Qual foi o critério para a escolha dos entrevistados? Quem vos auxiliou nesta descoberta?

Procurámos personagens que pudessem representar estes três aspetos que elaborámos inicialmente: a origem, as mutações e o cavaquinho hoje. Assim, separámos por grupos como investigadores, músicos, construtores e pessoas que estavam ligadas ao universo do cavaquinho, como por exemplo, o presidente da câmara da cidade de Braga, Ricardo Rio, o diretor do Conservatório de Música de Coimbra, Manuel Rocha, o colecionador de cordofones José Lúcio, o maestro Virgílio Caseiro e outros mais. Não estávamos atrás do melhor em cada área porque entendemos que cada um tem o seu lugar no processo. É claro que um músico com trinta anos de estrada tem um peso maior do que um músico iniciante, o mesmo se aplica aos construtores, mas todos eles sem exceção pertencem a uma interface desde universo cavaquinístico e a ideia dos filmes é dar essa visão global. Então nesta conjuntura o Amadeu Magalhães, que é considerado um dos maiores instrumentistas do país e terá uma ligação com as senhorinhas da Universidade Sénior da Covilhã, que aprenderam a tocar durante a reforma e se apresentam regularmente em asilos e fundações de forma gratuita. Queremos mostrar o que se faz com o cavaquinho em todo o país.

Neste momento está a decorrer uma campanha de Crowdfunding‎ para que o projeto chegue a bom porto. Esta forma de financiamento sempre esteve prevista no vosso horizonte?

Inicialmente não. No nosso programa inicial pensámos em realizar 40 entrevistas, mas chegando aqui nos deparámos com outras personagens que não poderiam ficar de fora da trilogia. Por isso, acabámos por alongar as gravações e isso requer mais custos, tanto em estadia, alimentação e demais pormenores. Apesar de ter tido apoio da câmara de Tondela e Covilhã quando estivemos na região, com hospedagem, por exemplo, todo o financiamento até agora veio da nossa empresa Maranhas Filmes. Visando a conclusão das visitas às cidades (já percorremos 19 e são no total 25) e ainda a fabricação do box com os três filmes, decidimos criar uma campanha no PPL, é algo inédito para nós. Inclusive, segue o link http://ppl.com.pt/pt/prj/trilogia-documental-cavaquinhos.


Houve alguma zona do nosso país que vos tenha fascinado mais?

Viemos para cá com o espírito livre, prontos para conhecer as cores, os sabores, as sensações de cada parte de Portugal, sendo esta a primeira vez que estivemos aqui. Em cada região, do Minho até o Alentejo, todos são bem peculiares e diferentes uns dos outros. É incrível como Portugal, que tem 600 Km de extensão alberga tantos costumes e tradições espontâneas. A cada cinquenta quilómetros mudam-se a paisagem, as roupas e o modo de falar. Nós apaixonámo-nos por cada um destes lugares e gostamos de tudo um pouco. Não conseguiria dizer qual nos fascinou mais.

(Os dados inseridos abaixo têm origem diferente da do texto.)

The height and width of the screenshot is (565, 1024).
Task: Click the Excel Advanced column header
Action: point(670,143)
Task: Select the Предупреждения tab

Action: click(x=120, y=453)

O conhecimento que têm vindo a construir ao longo desta experiência dá-vos ideias para outros documentários sobre a música portuguesa ou sobre alguma das suas particularidades?

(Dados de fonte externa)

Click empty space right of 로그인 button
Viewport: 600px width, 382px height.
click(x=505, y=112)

Sim, já temos muitas ideias sim, sobretudo na questão dos cordofones, que são muitos. Mas não só projetos, desde que chegámos já gravámos um outro documentário sobre o Baião in Lisboa Festival, mostrando a relação da cena portuguesa com a música típica do nordeste brasileiro. E também iniciámos um novo projeto chamado ODEMIRA CANTANDO (www.facebook.com/odemira.cantando) em parceria com a Associação Multicultural de Odemira (AMO), e com a Escola de Música Tradicional de Odemira EMTO. A ideia é recolher canções antigas do conselho de Odemira. Inclusive é importante destacar que atualmente estamos residindo em Odemira. Como estamos no processo de decupagem e edição do material da trilogia (30 horas de gravações), escolhemos este conselho alentejano para nos dedicarmos mais tranquilamente a este processo. Assim, outras ideias estão surgindo para depois do lançamento da trilogia.

Muito obrigado por nos terem proporcionado este momento de partilha. Há algum aspeto que não tenhamos referido na entrevista e que considerem importante transmitir ao público?

Obrigado, nós é que agradecemos. Só queria dizer que estamos felizes pela forma como fomos recebidos aqui em Portugal.